The effectiveness of sponge birth control, like all methods, varies depending on how carefully it is used. Its effectiveness is also influenced by whether or not you've ever give birth. For a woman who has never given birth and uses it perfectly (following all instructions exactly), it is 91% effective. With typical use in women who have never given birth, it is 84% effective, further highlighting the importance of following the directions. For women who have given birth, it is 80% effective with perfect use and 68% effective with typical use.
Another non-hormonal option is the condom female. This method not only protects from pregnancy, it also helps protect against HIV and other sexually transmitted diseases. Like the sponge, the condom female is available without prescription. It resembles an inside-out male condom and is inserted into the vagina before intercourse. A new condom female must be used with every act of intercourse. With perfect use, the condom female is 95% effective. With typical use, it is 79% effective.
If going to the doctor is not a problem, then you might consider the non-hormonal barrier methods of the diaphragm, cervical cap and cervical shield. All 3 methods work similarly in that they cover the cervix to prevent sperm from entering the uterus. They should be used in conjunction with spermicide to increase effectiveness.
The diaphragm is a dome-shaped latex cup that fits over the cervix. Your physician will need to examine you and fit you with the appropriate sized diaphragm for use. The diaphragm should be inserted before intercourse and must be left in for at least 6 hours after intercourse, but no more than 24 hours. With perfect use, the diaphragm is 94% effective. With typical use, it is 84% effective.
A cervical cap is a thimble shaped silicone cup that fits snugly over the cervix. It is smaller than the diaphragm and includes a strap for easier removal. Like the diaphragm, you must be fitted for a cervical cap. It should be inserted before intercourse and left in for at least 6 hours afterward, but can be left in up to 48 hours. Due to its smaller size, the efficacy of the cervical cap varies based on whether or not a woman has given birth. For women who have not given birth, it is 86% effective with typical use. For women who have given birth, it is 71% effective with typical use.

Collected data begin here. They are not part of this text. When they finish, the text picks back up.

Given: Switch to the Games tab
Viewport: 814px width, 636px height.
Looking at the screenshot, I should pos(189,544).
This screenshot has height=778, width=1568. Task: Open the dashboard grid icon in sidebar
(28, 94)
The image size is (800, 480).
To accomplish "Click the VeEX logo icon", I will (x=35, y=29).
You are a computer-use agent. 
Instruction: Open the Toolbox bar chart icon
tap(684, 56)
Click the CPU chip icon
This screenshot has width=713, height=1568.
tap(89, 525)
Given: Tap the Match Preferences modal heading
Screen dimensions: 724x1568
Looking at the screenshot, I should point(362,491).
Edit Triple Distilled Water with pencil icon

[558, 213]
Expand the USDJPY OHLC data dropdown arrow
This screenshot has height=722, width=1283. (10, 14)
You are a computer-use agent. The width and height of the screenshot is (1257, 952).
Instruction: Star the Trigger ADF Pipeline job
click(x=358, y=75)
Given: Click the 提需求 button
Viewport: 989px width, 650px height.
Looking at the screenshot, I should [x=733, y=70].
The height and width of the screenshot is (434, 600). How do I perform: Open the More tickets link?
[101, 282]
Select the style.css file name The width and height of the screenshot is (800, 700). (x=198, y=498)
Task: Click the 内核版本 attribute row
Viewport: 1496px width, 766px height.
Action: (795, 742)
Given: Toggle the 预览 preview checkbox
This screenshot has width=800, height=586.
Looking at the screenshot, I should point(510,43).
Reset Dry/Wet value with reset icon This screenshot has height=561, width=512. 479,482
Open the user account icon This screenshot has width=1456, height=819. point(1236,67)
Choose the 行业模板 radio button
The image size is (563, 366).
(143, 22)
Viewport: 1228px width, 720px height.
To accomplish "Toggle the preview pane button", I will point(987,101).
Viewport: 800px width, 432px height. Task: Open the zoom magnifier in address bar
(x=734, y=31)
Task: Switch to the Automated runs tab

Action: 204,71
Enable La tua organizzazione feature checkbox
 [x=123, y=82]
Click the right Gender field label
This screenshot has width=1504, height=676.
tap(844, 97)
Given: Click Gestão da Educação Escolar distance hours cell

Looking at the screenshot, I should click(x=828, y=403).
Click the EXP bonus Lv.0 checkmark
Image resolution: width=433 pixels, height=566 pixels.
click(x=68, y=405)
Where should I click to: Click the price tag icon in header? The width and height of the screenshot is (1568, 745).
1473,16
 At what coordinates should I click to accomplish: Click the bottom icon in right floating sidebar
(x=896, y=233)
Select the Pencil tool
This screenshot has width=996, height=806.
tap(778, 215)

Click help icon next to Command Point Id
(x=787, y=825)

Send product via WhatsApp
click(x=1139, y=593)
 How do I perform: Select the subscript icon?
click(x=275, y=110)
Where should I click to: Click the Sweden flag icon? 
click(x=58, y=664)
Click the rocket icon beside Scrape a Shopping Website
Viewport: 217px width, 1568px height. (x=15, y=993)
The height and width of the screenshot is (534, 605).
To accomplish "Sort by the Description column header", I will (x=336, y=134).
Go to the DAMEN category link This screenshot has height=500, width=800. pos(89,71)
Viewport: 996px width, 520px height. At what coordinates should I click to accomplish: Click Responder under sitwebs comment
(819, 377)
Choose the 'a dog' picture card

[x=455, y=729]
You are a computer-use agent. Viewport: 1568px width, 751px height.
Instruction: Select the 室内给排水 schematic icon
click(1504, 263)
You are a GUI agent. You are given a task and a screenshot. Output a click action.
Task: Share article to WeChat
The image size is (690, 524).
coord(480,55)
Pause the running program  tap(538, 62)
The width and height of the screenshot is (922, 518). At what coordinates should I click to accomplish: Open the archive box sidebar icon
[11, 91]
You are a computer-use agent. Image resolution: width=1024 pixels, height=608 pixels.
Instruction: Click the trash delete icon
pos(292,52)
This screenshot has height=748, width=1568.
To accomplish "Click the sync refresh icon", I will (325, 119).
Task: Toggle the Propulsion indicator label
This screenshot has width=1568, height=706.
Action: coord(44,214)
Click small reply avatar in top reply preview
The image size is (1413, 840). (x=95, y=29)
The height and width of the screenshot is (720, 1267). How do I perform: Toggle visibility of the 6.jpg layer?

Finally, the cervical shield is a dome-shaped silicone disc that has a one-way valve that creates suction and helps it hold against the cervix. The cervical shield only comes in one size, but still requires a prescription. Like the diaphragm and the cervical cap, the cervical shield needs to be inserted before intercourse. It should be left in for at least 8 hours after intercourse, but no more than 48 hours. It is 85% effective with typical use.
Choosing a method of birth control is very personal. Things to consider are how it will work with your lifestyle, how much effort you are willing to put into using it and whether you also want protection from sexually transmitted diseases. Whatever you decide, be confident that there are options just as effective as the pill, without all of the hormonal side effects.